■ Your tasks:
1) In the text on nitrogen and plants, reproduce the section that begins at the words "Thursday, October 23, 2014" and stops after "and protein synthesis.", and replace "diatomic" with "two-atom" in every place it occurs.
2) In the text on nitrogen and plants, condense the paragraph that opens with "Unfortunately, nitrogen's electron configuration" into a short bulleted list that keeps its main facts.

Thursday, October 23, 2014

Do Plants Use Nitrogen To Create Nitrogen Gas

Nitrogen in our atmosphere is a diatomic gas.


Nitrogen, or N2, is the most abundant gas in Earth's atmosphere. It's also an essential nutrient for life; the form found in the atmosphere, however, is relatively inert and thus difficult for plants and animals to use.


Significance


Nitrogen is an important component of amino acids -- the building blocks of proteins -- and nucleic acids like DNA and RNA. Consequently, all known forms of life need a source of nitrogen. Plants do not use nitrogen to make nitrogen gas; they use it to make the organic compounds they need for DNA, RNA and protein synthesis.


Function


Unfortunately, nitrogen's electron configuration is such that by itself it forms a diatomic molecule with a triple bond between the two nitrogen atoms. This structure is a very low-energy arrangement and thus extremely stable, because a considerable amount of energy input is required to break these bonds, so nitrogen gas is fairly nonreactive. For plants and animals like humans to use nitrogen, we must first convert nitrogen into another form we can use.

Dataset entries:
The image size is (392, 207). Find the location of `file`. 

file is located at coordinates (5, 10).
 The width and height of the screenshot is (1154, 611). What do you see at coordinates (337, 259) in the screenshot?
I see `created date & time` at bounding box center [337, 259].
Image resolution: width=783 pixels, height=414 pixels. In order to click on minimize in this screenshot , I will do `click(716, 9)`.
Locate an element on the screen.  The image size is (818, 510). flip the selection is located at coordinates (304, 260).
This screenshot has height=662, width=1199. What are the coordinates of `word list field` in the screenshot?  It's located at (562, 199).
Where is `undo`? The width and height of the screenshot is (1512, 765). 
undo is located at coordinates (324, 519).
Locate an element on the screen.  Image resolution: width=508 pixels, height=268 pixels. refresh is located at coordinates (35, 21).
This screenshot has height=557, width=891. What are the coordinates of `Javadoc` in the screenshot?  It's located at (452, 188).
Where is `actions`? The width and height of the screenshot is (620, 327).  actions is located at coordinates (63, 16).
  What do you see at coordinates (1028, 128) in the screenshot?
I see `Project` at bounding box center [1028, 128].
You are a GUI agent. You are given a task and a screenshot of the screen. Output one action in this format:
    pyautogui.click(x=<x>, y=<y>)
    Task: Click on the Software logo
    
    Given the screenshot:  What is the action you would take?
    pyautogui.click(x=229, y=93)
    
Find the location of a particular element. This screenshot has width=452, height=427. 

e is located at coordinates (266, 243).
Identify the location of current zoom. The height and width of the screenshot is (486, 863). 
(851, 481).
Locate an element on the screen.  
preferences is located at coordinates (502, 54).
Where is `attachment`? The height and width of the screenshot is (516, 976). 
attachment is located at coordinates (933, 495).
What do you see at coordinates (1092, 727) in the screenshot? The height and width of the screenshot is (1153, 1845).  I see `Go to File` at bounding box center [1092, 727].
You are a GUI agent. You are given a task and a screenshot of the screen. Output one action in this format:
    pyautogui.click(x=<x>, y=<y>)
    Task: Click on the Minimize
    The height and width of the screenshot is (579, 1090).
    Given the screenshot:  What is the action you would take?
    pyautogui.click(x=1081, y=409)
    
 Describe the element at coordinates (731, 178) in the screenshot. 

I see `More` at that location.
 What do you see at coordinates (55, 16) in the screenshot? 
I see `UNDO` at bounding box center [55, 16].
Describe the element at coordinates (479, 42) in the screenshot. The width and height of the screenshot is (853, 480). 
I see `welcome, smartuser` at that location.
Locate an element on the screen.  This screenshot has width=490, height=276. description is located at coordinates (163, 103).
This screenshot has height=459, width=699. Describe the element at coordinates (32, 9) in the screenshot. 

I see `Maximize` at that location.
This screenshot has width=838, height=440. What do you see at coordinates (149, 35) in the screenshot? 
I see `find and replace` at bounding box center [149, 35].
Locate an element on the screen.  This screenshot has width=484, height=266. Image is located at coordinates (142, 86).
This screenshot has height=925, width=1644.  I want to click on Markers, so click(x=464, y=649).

■ Solutions for each task:
1)
Thursday, October 23, 2014

Do Plants Use Nitrogen To Create Nitrogen Gas

Nitrogen in our atmosphere is a two-atom gas.


Nitrogen, or N2, is the most abundant gas in Earth's atmosphere. It's also an essential nutrient for life; the form found in the atmosphere, however, is relatively inert and thus difficult for plants and animals to use.


Significance


Nitrogen is an important component of amino acids -- the building blocks of proteins -- and nucleic acids like DNA and RNA. Consequently, all known forms of life need a source of nitrogen. Plants do not use nitrogen to make nitrogen gas; they use it to make the organic compounds they need for DNA, RNA and protein synthesis.

2)
- Because of its electron configuration, nitrogen alone forms a diatomic molecule whose two atoms are joined by a triple bond.
- This is a very low-energy, highly stable arrangement, because breaking these bonds requires considerable energy.
- As a result, nitrogen gas is fairly nonreactive.
- Plants and animals, including humans, must first convert nitrogen into another form before they can use it.